Nada Bakos joins in refuting that awful Jackson Diehl op-ed on Iraq and Syria:

One of Diehl’s most fantastic assertions is the claim that the United States “faced down al-Qaeda and eventually dealt it a decisive defeat.” Look, I was on the team after 9/11 that analyzed whether there was a relationship between Iraq and al Qaeda, and I was the chief targeting officer charged with following Abu Musab al-Zarqawi. The war in Iraq provided al Qaeda with a new front for its struggle with the West. After the invasion, Zarqawi — the man who would lead al Qaeda in Iraq — pledged allegiance to Osama bin Laden and, consequently, money and weapons flowed into the country. The United States didn’t “face down” al Qaeda in Iraq; it inadvertently helped Zarqawi evolve from a lone extremist with a loose network to a charismatic leader of al Qaeda. By extension, it would be safe to say that the al Qaeda in Iraq affiliate, Jabhat al-Nusra, exists because of the Iraq invasion, and likely would find new authority and power if the United States made Syria the next front for the global jihadist movement [bold mine-DL].

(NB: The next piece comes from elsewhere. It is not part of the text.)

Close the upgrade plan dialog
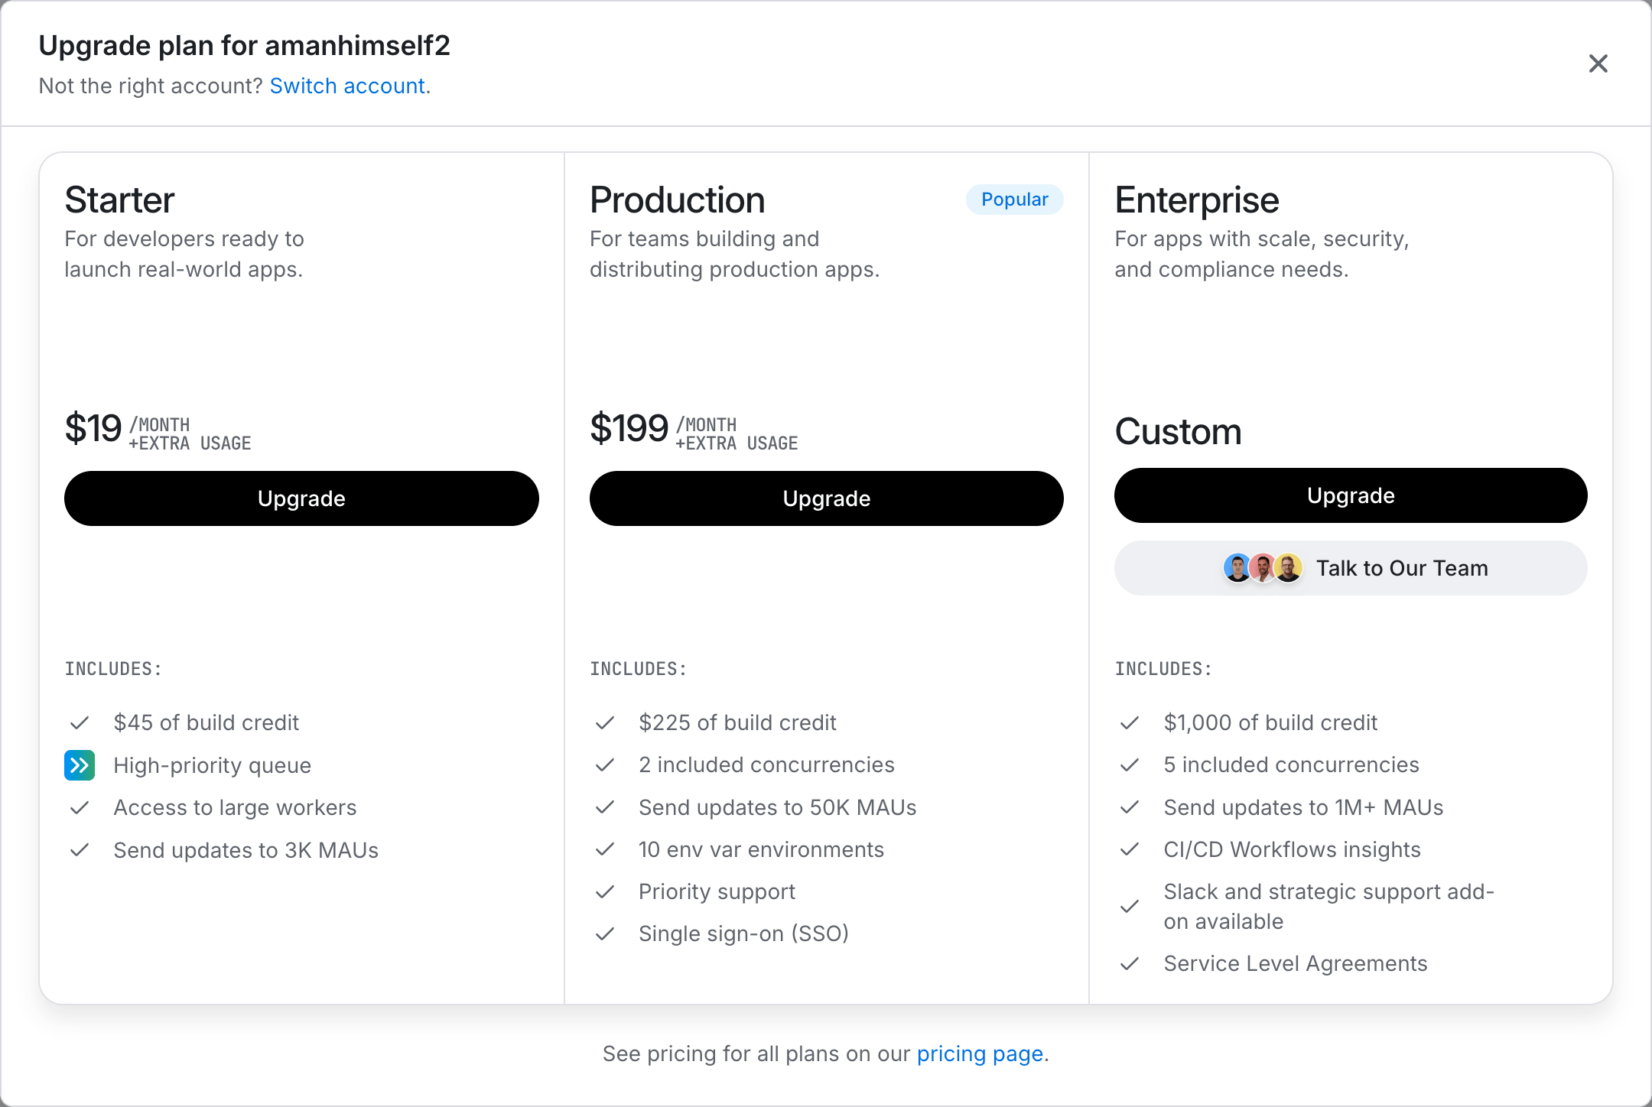Viewport: 1652px width, 1107px height. [x=1598, y=63]
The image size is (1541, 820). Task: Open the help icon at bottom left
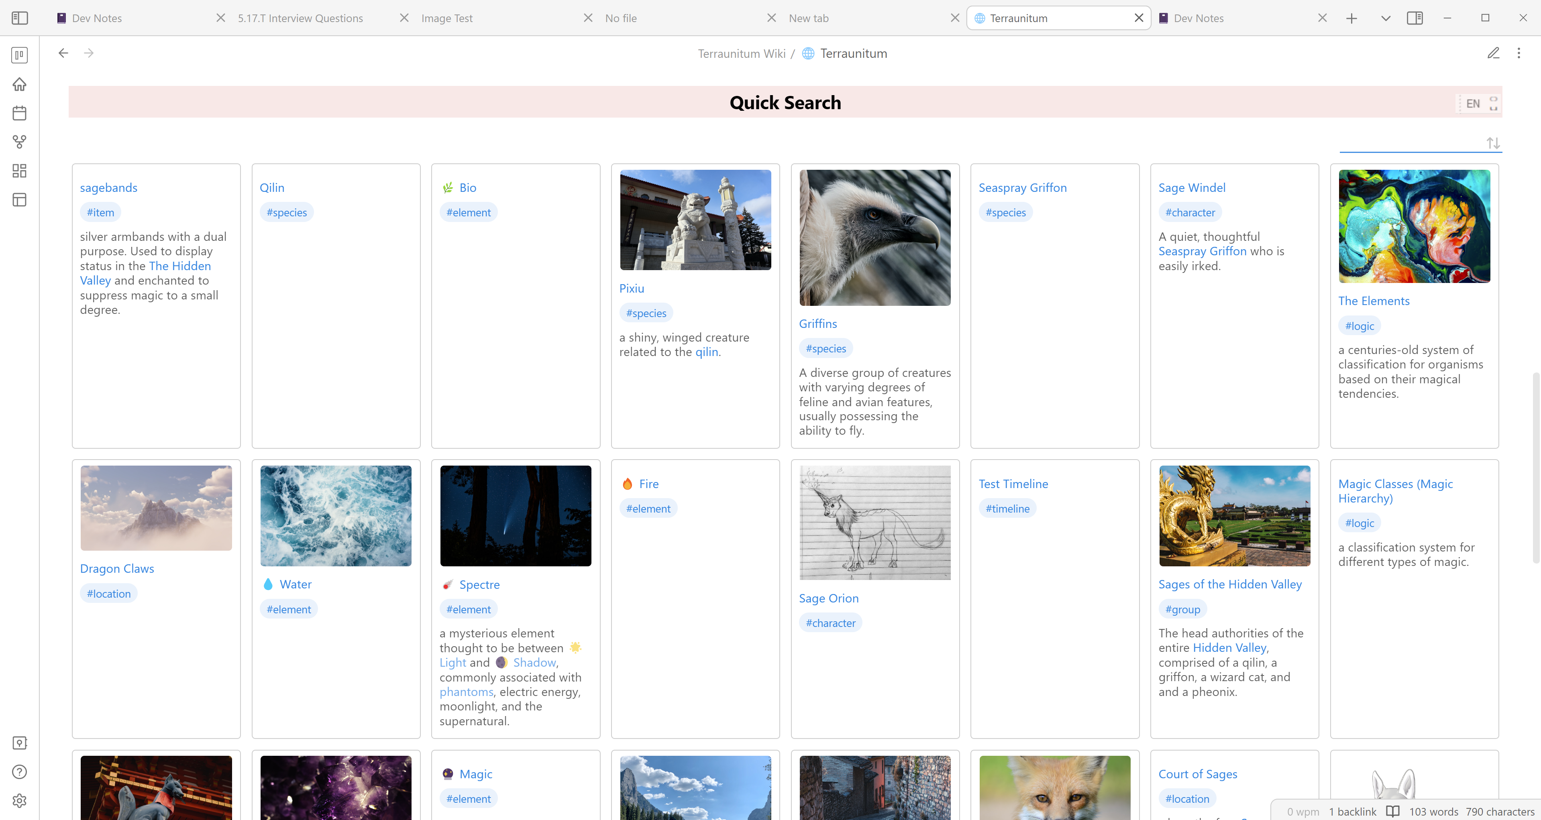click(20, 772)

One of the many things I find so irritating about Iraq war dead-enders is that they still want to present their support for the war as if it were an understandable result of wanting to combat jihadist groups. The Iraq war enabled and empowered such groups more than anything they could have done on their own. As Michael Hanna noted today, it also created an opportunity for them to overreach and discredit themselves, but that is cold comfort to the thousands of people that jihadists in Iraq and their offshoots have murdered. The problem with Diehl’s argument isn’t just that he doesn’t consider the possibility that U.S. intervention in Syria could make jihadist groups more powerful, but that he fails to acknowledge that the Iraq war already did this. Instead, he tries to turn the Iraq debacle into an anti-jihadist success story, when that is exactly what it can never be. The most obnoxious part is that he does this while making an explicit argument in favor of collapsing the Syrian regime through U.S. military action, which would repeat some of the most significant errors of the Iraq war, and he does so while lecturing Iraq war opponents for having learned the wrong lessons.